> WHAT THE TASK REQUIRES:
Please answer from the thread about the ResidualAttentionNetwork-pytorch code: how many epochs was the model trained for, and about how many were used in the paper?

ResidualAttentionNetwork-pytorch icon indicating copy to clipboard operation
ResidualAttentionNetwork-pytorch copied to clipboard

It seems that the this code reproduced results can not achieve the results in the original paper ?

Open YihangLou opened this issue 7 years ago • 106 comments

YihangLou avatar Mar 20 '18 03:03 YihangLou

ok, maybe i will try to do some image pre-processing and tune the super parameters to achieve that. but this code performance well in my own implement about medical images recognition.

tengshaofeng avatar Mar 20 '18 07:03 tengshaofeng

Thanks for your sharing code. Maybe there are many tricks in the original implementation. But the performance margin with the paper reported results are too large. Hope you can perfectly reproduce the results in the future!

YihangLou avatar Mar 20 '18 08:03 YihangLou

ok,i try to pre-process the image and keep the training process same as the paper. and the current code does not do the padding ,crop, flip and so on, and i use the adam,(the paper is sgd), and i only trained 100 epochs(about 204 epochs in the paper).

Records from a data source
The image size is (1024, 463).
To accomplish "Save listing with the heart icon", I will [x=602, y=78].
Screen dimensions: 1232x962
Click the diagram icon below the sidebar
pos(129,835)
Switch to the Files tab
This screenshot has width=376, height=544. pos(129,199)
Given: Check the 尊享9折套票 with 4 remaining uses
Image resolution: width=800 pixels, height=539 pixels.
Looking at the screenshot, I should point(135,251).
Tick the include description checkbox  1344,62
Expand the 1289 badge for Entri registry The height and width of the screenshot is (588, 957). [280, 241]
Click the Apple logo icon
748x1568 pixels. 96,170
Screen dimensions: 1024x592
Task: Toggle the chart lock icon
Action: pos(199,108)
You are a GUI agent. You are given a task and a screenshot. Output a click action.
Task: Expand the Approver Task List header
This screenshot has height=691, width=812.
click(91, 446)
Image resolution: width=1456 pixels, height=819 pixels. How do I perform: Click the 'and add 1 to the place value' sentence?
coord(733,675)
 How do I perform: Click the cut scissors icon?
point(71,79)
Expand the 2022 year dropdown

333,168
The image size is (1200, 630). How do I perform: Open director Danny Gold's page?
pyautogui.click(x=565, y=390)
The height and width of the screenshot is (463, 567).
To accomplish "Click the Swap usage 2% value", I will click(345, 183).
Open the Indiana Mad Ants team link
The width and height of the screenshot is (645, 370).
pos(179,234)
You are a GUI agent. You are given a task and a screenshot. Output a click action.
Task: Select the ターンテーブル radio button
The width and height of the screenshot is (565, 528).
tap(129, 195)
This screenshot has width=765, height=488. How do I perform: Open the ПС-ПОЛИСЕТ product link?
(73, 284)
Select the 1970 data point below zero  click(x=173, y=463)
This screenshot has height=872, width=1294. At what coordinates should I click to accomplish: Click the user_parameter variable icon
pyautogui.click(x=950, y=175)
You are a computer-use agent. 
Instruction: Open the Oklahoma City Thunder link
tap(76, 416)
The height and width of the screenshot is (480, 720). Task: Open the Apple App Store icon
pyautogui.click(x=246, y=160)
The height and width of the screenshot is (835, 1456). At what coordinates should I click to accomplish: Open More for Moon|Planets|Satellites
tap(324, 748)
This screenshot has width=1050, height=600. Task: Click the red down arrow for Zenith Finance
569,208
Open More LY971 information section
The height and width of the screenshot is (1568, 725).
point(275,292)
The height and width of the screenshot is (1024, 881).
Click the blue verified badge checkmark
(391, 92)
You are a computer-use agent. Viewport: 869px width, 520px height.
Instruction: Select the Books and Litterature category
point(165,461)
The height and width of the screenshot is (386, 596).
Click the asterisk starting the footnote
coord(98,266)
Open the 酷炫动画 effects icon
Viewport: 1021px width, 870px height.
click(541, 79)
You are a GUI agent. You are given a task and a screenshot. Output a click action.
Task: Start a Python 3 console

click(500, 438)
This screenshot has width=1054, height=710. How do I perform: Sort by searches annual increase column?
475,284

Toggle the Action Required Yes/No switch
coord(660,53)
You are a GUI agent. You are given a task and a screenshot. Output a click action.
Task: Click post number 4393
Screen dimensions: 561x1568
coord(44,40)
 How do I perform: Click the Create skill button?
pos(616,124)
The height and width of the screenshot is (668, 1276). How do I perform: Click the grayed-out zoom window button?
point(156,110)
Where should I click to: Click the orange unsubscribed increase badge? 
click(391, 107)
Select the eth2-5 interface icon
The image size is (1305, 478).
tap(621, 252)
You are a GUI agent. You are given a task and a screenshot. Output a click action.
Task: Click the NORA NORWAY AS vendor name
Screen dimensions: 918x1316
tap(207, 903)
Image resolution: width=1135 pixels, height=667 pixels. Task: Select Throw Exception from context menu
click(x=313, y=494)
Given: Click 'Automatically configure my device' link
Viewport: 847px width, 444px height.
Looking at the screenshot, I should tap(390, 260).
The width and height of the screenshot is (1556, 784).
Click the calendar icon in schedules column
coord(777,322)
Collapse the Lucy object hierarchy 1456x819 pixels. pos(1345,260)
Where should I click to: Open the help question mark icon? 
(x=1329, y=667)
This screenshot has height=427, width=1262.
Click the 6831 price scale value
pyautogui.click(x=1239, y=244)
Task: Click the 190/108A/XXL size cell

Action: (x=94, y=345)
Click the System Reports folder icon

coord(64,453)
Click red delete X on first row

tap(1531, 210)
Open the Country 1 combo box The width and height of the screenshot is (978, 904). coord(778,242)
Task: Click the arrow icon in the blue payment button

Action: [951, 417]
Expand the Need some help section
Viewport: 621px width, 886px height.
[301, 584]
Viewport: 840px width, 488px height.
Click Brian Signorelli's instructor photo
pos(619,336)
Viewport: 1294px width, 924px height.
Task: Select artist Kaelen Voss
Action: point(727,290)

> RESPONSE AREA:
It was trained for 100 epochs, compared with about 204 in the paper.